Nesterov-Accelerated Robust Federated Learning Over Byzantine Adversaries
Xu, Lihan, Dong, Yanjie, Wang, Gang, Zeng, Runhao, Fan, Xiaoyi, Hu, Xiping
Abstract--We investigate robust federated learning, where a group of workers collaboratively train a shared model under the orchestration of a central server in the presence of Byzantine adversaries capable of arbitrary and potentially malicious behaviors. T o simultaneously enhance communication efficiency and robustness against such adversaries, we propose a Byzantine-resilient Nesterov-Accelerated Federated Learning (Byrd-NAFL) algorithm. Byrd-NAFL seamlessly integrates Nesterov's momentum into the federated learning process alongside Byzantine-resilient aggregation rules to achieve fast and safeguarding convergence against gradient corruption. We establish a finite-time convergence guarantee for Byrd-NAFL under non-convex and smooth loss functions with relaxed assumption on the aggregated gradients. Extensive numerical experiments validate the effectiveness of Byrd-NAFL and demonstrate the superiority over existing benchmarks in terms of convergence speed, accuracy, and resilience to diverse Byzantine attack strategies. As a promising paradigm for privacy-preserving distributed learning, federated learning (FL) leverages the parallel computational capabilities of user terminals to learn from decentralized data with the orchestration of a central server. Since its inception [1], [2], FL has been proliferating across diverse application scenarios, e.g., healthcare [3], [4], mobile edge [5], [6], and autonomous driving [7], [8]. Despite the merits in preserving user privacy, vanilla FL paradigm is still facing two major challenges, namely, Byzantine resilience [9], [10] and communication efficiency [11]. To robustify the FL paradigm, Byzantine-resilient aggregation rules, e.g., Krum [10], the component-wise median (CwMed) [15], Bulyan [16], and geometric median (GeoMed) [17], are designed to enhance the trustworthiness and reliability of the FL paradigm. Another major challenge in FL lies in enhancing communication efficiency.

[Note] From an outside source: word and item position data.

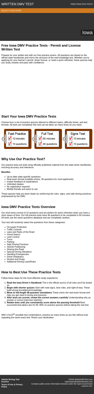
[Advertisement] (47, 89)
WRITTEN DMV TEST (17, 4)
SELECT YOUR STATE (11, 10)
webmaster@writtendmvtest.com (79, 382)
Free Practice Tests (82, 4)
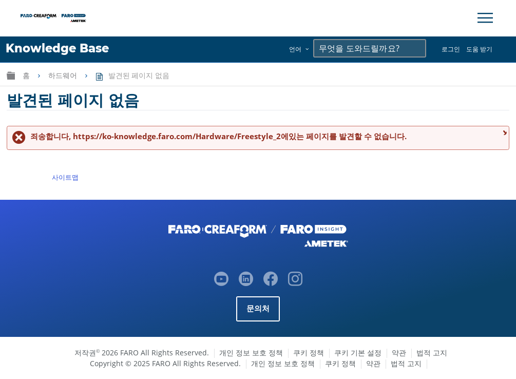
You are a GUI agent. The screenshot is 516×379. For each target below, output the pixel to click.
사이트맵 (65, 177)
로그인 (451, 49)
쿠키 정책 (308, 352)
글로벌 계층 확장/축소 (11, 75)
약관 (399, 352)
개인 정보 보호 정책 (251, 352)
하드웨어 (63, 75)
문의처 (258, 308)
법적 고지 (431, 352)
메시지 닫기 (503, 132)
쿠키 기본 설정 (357, 352)
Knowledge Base (57, 48)
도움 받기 (479, 49)
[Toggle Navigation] (485, 18)
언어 (295, 49)
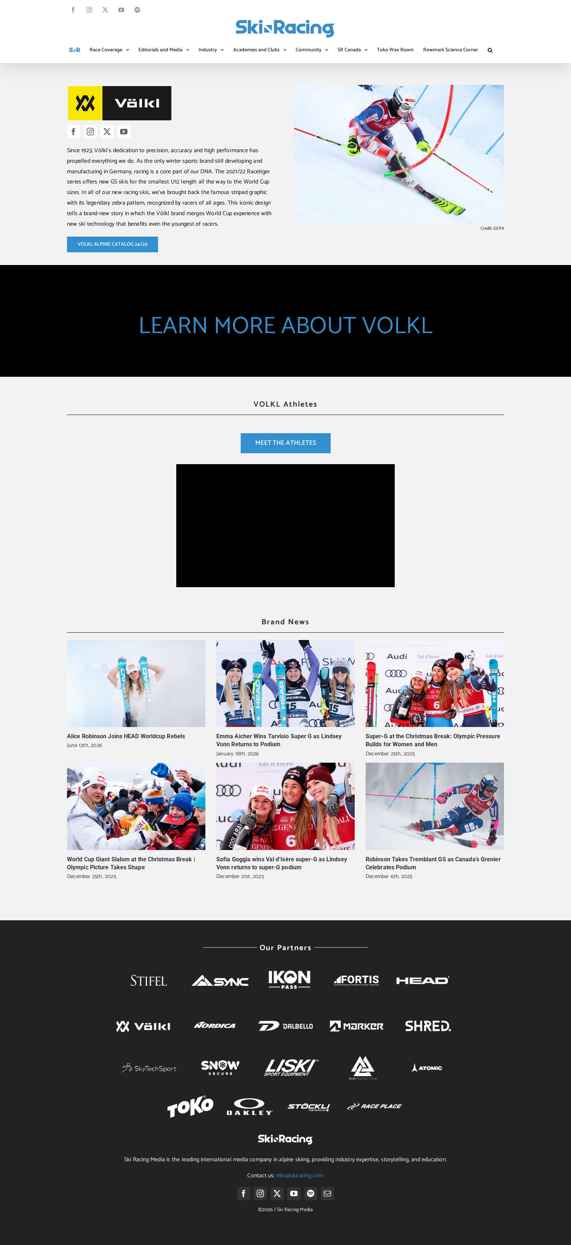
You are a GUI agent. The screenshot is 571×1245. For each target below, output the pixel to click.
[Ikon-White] (291, 964)
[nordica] (214, 1017)
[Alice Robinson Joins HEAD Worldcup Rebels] (136, 683)
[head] (422, 968)
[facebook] (73, 131)
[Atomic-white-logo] (428, 1062)
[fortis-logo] (357, 977)
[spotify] (310, 1193)
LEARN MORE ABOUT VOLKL (285, 326)
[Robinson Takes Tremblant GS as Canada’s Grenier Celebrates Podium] (435, 806)
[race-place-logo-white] (374, 1102)
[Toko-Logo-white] (190, 1098)
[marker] (357, 1014)
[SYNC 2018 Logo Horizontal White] (220, 978)
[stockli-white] (309, 1098)
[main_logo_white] (149, 1066)
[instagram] (90, 131)
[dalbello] (285, 1014)
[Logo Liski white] (291, 1062)
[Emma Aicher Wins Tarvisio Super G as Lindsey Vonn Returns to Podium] (285, 683)
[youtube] (123, 131)
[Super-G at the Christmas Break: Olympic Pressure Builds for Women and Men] (435, 683)
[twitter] (107, 131)
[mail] (327, 1193)
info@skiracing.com (300, 1176)
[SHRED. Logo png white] (428, 1019)
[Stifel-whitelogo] (149, 965)
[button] (490, 50)
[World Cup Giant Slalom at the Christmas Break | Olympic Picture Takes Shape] (136, 806)
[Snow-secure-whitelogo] (220, 1059)
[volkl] (143, 1014)
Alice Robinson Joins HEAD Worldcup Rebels (126, 736)
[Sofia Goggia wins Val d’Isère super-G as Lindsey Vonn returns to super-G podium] (285, 806)
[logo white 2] (362, 1056)
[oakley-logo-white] (250, 1101)
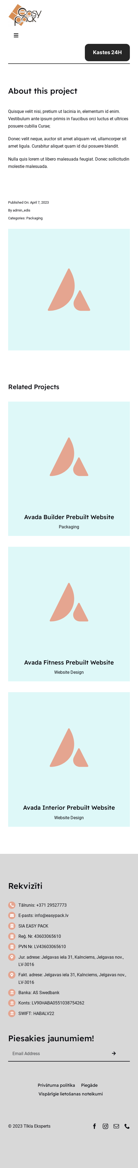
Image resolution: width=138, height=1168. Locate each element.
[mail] (116, 1126)
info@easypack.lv (52, 915)
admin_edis (21, 210)
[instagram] (105, 1126)
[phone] (127, 1126)
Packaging (34, 218)
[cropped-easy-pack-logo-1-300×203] (25, 5)
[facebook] (94, 1126)
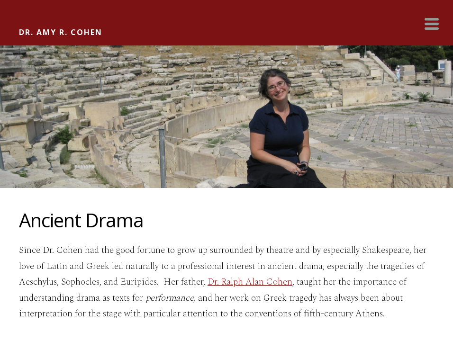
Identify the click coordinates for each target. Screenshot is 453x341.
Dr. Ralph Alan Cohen (250, 282)
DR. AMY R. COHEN (60, 32)
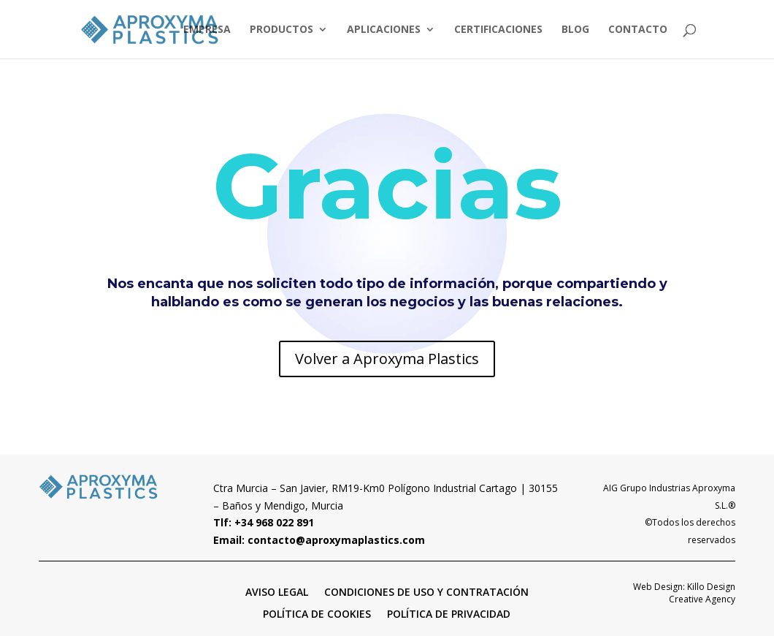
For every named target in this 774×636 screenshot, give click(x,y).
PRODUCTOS (281, 30)
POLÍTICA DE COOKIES (317, 613)
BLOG (575, 30)
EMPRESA (207, 30)
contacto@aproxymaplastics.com (336, 540)
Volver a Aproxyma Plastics (387, 358)
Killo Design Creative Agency (702, 592)
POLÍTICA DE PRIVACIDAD (448, 613)
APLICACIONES (384, 30)
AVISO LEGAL (276, 591)
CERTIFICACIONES (498, 30)
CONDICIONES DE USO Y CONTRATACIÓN (426, 591)
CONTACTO (637, 30)
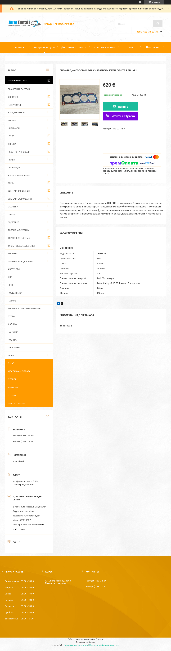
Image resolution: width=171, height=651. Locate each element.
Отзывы (12, 379)
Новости (13, 387)
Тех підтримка (16, 403)
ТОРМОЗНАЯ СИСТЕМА (19, 238)
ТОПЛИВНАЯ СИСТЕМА (19, 230)
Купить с (123, 116)
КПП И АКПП (14, 128)
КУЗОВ (11, 136)
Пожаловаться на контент (76, 645)
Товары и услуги (44, 47)
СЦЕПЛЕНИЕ (13, 222)
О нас (130, 47)
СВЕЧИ (11, 183)
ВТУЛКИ (11, 316)
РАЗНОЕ (12, 300)
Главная (18, 47)
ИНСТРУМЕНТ (14, 347)
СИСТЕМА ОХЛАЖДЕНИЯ (20, 199)
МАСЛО (11, 355)
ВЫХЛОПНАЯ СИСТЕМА (19, 89)
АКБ (10, 277)
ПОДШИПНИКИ (15, 293)
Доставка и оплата (73, 47)
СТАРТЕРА (13, 206)
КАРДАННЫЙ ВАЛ (16, 112)
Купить (123, 106)
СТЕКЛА (11, 214)
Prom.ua (99, 639)
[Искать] (157, 23)
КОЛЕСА (12, 120)
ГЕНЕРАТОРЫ (14, 105)
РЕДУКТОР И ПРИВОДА (19, 152)
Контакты (152, 47)
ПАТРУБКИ (13, 332)
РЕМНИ (11, 159)
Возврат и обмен (104, 47)
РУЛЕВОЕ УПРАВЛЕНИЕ (19, 175)
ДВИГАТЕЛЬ (13, 97)
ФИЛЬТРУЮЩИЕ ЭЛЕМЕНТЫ (21, 246)
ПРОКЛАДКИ (14, 167)
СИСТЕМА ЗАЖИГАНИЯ (19, 191)
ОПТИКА (12, 144)
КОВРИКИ (13, 339)
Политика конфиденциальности (104, 645)
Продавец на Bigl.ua (85, 642)
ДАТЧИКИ (12, 324)
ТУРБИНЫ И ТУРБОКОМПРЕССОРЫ (24, 308)
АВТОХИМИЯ (14, 269)
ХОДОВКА (13, 253)
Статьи (12, 395)
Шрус (10, 285)
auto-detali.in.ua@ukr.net (33, 506)
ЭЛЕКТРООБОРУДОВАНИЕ (20, 261)
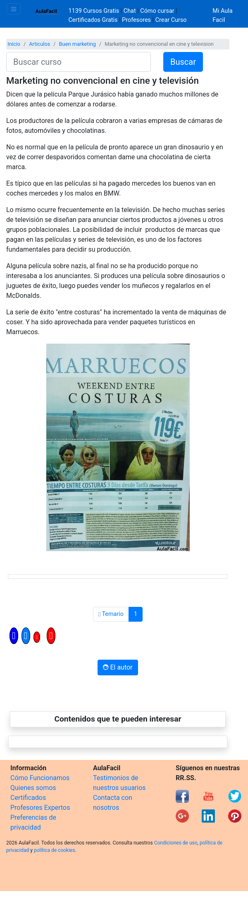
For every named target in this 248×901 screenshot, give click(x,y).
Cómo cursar (157, 10)
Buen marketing (77, 44)
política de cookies (54, 850)
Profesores (136, 20)
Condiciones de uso (176, 843)
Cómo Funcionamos (39, 778)
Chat (130, 10)
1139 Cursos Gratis (95, 10)
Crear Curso (171, 20)
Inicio (13, 44)
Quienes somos (33, 788)
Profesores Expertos (40, 807)
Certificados (28, 798)
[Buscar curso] (78, 62)
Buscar (183, 62)
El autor (117, 667)
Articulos (39, 44)
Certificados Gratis (93, 20)
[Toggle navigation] (14, 8)
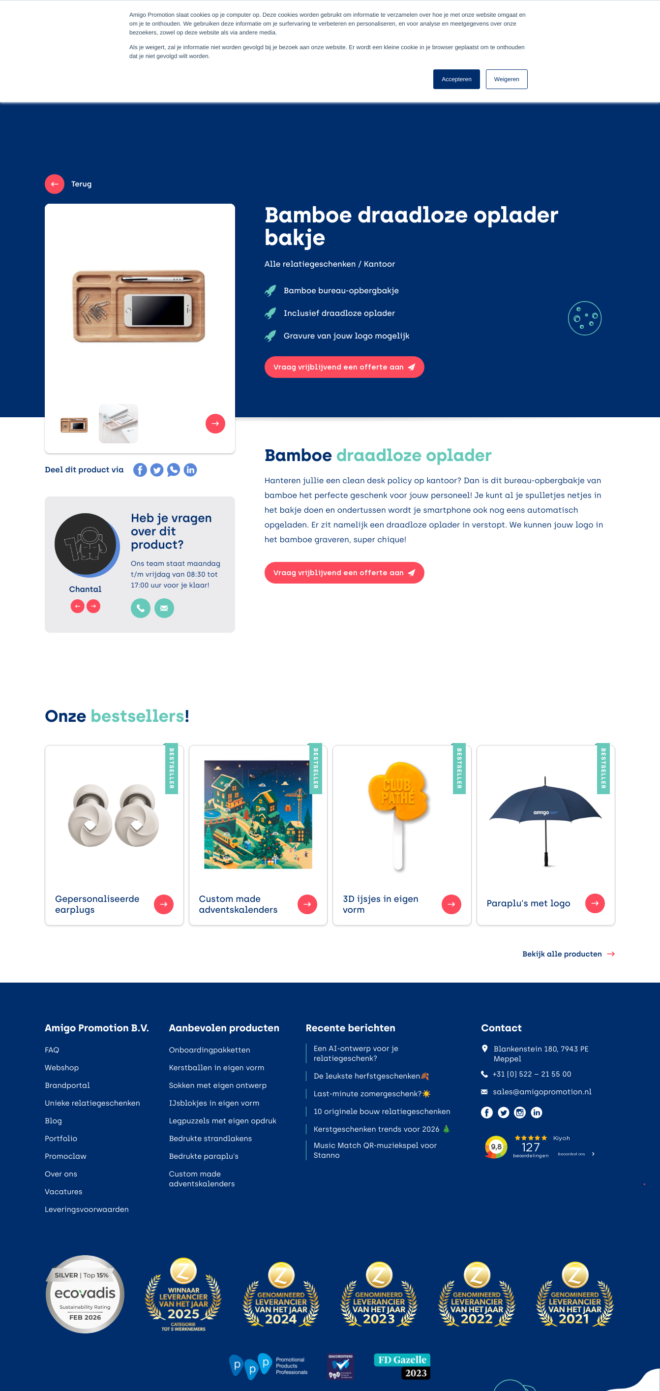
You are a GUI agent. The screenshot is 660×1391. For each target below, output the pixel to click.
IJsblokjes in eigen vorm (214, 1103)
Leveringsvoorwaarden (87, 1209)
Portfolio (61, 1138)
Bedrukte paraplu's (204, 1156)
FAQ (52, 1050)
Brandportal (67, 1085)
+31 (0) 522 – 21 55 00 (526, 1074)
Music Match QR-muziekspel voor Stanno (375, 1150)
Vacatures (64, 1191)
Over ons (61, 1174)
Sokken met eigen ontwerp (218, 1085)
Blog (53, 1120)
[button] (74, 423)
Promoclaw (66, 1156)
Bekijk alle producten (568, 954)
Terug (68, 184)
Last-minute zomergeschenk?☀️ (372, 1093)
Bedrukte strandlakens (210, 1138)
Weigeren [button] (506, 79)
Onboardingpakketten (209, 1050)
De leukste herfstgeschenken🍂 (371, 1076)
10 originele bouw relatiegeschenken (382, 1111)
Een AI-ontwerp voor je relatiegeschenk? (356, 1053)
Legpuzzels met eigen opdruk (222, 1120)
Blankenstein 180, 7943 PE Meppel (535, 1054)
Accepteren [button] (457, 79)
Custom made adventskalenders (202, 1179)
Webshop (62, 1067)
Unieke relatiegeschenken (92, 1103)
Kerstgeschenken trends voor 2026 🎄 (382, 1129)
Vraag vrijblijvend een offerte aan (344, 367)
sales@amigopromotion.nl (536, 1091)
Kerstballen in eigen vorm (216, 1067)
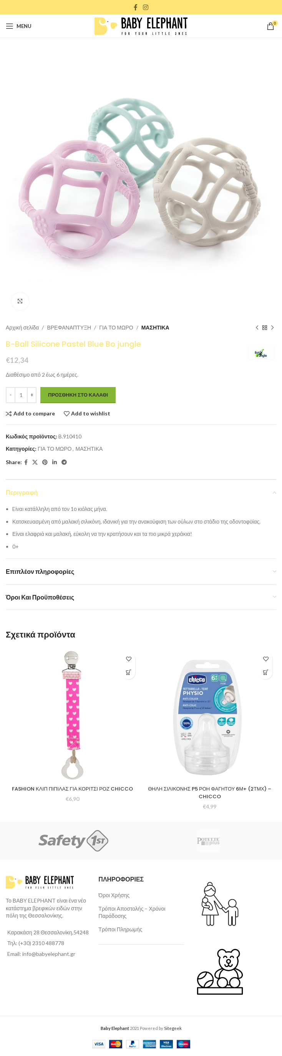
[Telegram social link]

Current communication-efficient FL algorithms can be broadly classified into three categories: (i) communication frequency reduction [18], [19], [20], [21], [22], [12], (ii) exchanged information compression [23], [24], [25], [6], and (iii) iteration reduction [20], [26], [27], [28].
- Asia > Middle East > UAE > Abu Dhabi Emirate > Abu Dhabi (0.14)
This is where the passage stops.